I think this is a pattern that deserves a KAL here on the forum. Could you imagine the postings this thing would generate, and oh the colorful language that would be thought, but not typed for fear of offending some of our more "delicate" members.


----------



## Noreen (Mar 30, 2011)

Thanks for the link that was hysterical loved it


----------



## shanni (Apr 18, 2011)

That was hysterial, wonder is she ever wore it


----------



## Glenlady (Mar 25, 2013)

Laughed till I cried, thanks for sharing :thumbup:


----------



## misellen (Mar 8, 2013)

Saved the pattern. I must make this. Just as soon as I finish the shawl from he--I am currently working on. (garter stitch, sock yarn) Only the fantastic colors are keeping me sane.


----------



## Glenlady (Mar 25, 2013)

cindye6556 said:


> I think this is a pattern that deserves a KAL here on the forum. Could you imagine the postings this thing would generate, and oh the colorful language that would be thought, but not typed for fear of offending some of our more "delicate" members.


   :thumbup: :XD:


----------



## misellen (Mar 8, 2013)

kljw5559 said:


> Shawl of Doom v2 is on ravelry -slightly different, http://www.ravelry.com/patterns/library/shawl-of-doom
> 
> This my first time posting a link, hope it works.

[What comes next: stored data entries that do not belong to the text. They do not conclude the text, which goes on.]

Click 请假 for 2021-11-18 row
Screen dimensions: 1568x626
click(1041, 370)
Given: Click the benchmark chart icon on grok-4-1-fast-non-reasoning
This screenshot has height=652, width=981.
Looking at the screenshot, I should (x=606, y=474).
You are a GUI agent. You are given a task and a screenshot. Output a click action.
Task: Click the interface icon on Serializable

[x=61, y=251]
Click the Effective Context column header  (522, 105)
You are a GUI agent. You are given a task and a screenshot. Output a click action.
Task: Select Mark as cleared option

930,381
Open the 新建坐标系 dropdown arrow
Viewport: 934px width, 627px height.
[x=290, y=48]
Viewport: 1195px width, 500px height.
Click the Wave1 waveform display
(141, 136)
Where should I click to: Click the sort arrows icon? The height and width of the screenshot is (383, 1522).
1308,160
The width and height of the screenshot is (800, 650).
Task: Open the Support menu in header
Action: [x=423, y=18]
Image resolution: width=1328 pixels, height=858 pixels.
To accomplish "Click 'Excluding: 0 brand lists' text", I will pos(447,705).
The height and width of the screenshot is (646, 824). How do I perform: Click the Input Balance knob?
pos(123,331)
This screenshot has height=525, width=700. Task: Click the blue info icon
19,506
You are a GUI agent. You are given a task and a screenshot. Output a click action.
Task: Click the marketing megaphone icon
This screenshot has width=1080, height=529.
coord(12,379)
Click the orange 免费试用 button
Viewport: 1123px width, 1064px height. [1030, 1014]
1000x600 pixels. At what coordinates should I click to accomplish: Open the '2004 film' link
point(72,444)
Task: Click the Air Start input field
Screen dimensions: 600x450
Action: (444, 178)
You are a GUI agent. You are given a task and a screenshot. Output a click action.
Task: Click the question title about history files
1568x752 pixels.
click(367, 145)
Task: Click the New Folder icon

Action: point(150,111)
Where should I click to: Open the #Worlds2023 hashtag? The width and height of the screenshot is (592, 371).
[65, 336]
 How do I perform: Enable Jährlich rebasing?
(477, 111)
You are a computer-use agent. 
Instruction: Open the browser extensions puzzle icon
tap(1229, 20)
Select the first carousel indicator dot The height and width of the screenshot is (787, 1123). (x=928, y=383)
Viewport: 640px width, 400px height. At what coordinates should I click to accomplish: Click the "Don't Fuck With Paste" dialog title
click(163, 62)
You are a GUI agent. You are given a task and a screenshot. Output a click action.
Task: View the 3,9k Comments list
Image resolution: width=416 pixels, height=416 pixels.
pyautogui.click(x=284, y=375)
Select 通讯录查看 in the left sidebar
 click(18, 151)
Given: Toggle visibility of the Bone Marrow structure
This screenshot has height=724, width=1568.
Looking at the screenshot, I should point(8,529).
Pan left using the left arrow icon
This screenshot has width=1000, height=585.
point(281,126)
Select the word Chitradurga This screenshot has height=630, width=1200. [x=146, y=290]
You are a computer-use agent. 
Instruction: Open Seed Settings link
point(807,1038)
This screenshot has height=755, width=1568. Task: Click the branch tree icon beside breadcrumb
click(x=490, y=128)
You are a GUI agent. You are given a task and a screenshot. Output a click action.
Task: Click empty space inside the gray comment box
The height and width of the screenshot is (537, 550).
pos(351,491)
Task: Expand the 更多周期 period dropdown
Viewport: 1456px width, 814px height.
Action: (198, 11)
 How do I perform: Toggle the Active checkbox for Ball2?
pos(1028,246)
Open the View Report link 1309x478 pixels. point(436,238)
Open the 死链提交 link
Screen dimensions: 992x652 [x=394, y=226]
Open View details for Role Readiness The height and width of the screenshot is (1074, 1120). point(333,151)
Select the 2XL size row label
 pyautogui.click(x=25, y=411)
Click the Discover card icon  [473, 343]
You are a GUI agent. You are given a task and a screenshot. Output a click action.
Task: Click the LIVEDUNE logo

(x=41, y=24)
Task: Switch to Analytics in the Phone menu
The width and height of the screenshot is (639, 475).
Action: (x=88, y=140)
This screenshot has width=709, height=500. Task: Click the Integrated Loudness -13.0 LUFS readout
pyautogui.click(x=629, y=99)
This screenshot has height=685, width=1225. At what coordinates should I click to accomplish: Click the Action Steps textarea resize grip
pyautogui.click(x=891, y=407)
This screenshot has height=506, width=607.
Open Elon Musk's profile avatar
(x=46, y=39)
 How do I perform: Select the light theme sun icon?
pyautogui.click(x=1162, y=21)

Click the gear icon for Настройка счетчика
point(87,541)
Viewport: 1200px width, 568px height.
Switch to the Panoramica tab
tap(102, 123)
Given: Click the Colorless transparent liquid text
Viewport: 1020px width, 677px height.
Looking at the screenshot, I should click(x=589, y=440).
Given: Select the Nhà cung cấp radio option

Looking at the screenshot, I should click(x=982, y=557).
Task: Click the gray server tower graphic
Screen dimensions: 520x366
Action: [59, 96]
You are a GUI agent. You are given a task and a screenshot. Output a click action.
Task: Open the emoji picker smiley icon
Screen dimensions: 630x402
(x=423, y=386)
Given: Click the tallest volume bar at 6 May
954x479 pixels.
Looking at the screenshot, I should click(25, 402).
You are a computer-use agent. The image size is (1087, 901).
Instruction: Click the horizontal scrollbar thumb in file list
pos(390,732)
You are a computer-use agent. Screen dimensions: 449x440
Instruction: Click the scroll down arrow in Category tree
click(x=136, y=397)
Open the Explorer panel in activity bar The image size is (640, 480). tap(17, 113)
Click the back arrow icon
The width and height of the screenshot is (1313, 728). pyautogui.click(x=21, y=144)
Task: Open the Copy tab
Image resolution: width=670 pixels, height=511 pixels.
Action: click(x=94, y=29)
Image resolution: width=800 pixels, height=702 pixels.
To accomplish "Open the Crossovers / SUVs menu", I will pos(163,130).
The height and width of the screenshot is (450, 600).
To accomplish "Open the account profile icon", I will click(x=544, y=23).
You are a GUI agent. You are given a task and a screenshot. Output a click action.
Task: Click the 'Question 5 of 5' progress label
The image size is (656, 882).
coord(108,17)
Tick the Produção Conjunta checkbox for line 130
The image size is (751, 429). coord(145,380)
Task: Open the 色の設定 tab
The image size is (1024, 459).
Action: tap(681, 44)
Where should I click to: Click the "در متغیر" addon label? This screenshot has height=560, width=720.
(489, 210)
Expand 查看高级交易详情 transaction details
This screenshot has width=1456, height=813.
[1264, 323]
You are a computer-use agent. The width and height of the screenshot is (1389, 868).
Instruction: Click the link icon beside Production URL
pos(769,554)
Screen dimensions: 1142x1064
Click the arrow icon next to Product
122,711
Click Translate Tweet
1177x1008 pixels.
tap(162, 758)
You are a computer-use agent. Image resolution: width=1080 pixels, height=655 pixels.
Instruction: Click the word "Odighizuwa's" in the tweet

It works :twisted: :lol: :mrgreen: :twisted: :lol:


----------



## misellen (Mar 8, 2013)

cindye6556 said:


> I think this is a pattern that deserves a KAL here on the forum. Could you imagine the postings this thing would generate, and oh the colorful language that would be thought, but not typed for fear of offending some of our more "delicate" members.


There was a KAL on Ravely for shawl of doom 2

http://www.ravelry.com/discuss/fans-of-the-shawl-of-doom/2168957/1-25

:evil: :evil: :evil:


----------



## cindye6556 (Apr 6, 2011)

misellen said:


> There was a KAL on Ravely for shawl of doom 2
> 
> http://www.ravelry.com/discuss/fans-of-the-shawl-of-doom/2168957/1-25
> 
> :evil: :evil: :evil:


Yes, I saw that. But my thinking was fun to do with all our friends here on KP!

On a side note I used to live in Thonotosassa! I can not only spell it but pronounce it as well!


----------



## BonnieMcC (Feb 22, 2014)

OMG!! Too funny!! And I've done a project or two where I can relate. Not so much a garter stitch nightmare....just projects that seemed to never end. Got tired of doing it. This made me crack up though!


----------



## Lostie (May 2, 2013)

Thank you again Sweetpandora. I had really horrendous day yesterday and reread the pattern. Somehow, everything looked much, much better :thumbup: :thumbup: :thumbup:


----------



## Glenlady (Mar 25, 2013)

cindye6556 said:


> I think this is a pattern that deserves a KAL here on the forum. Could you imagine the postings this thing would generate, and oh the colorful language that would be thought, but not typed for fear of offending some of our more "delicate" members.


LOL--I don't think we dare lol :thumbup:


----------



## cindye6556 (Apr 6, 2011)

Glenlady said:


> LOL--I don't think we dare lol :thumbup:


Probably not, don't think the forum could handle all the back and forth that would be going on regarding this particular project.


----------



## Glenlady (Mar 25, 2013)

cindye6556 said:


> Probably not, don't think the forum could handle all the back and forth that would be going on regarding this particular project.


LOL I think we would close it down, the powers that be would be tearing their hair out lol either that or we would all get banned lol


----------



## cindye6556 (Apr 6, 2011)

Glenlady said:


> LOL I think we would close it down, the powers that be would be tearing their hair out lol either that or we would all get banned lol


 :thumbup: :XD:


----------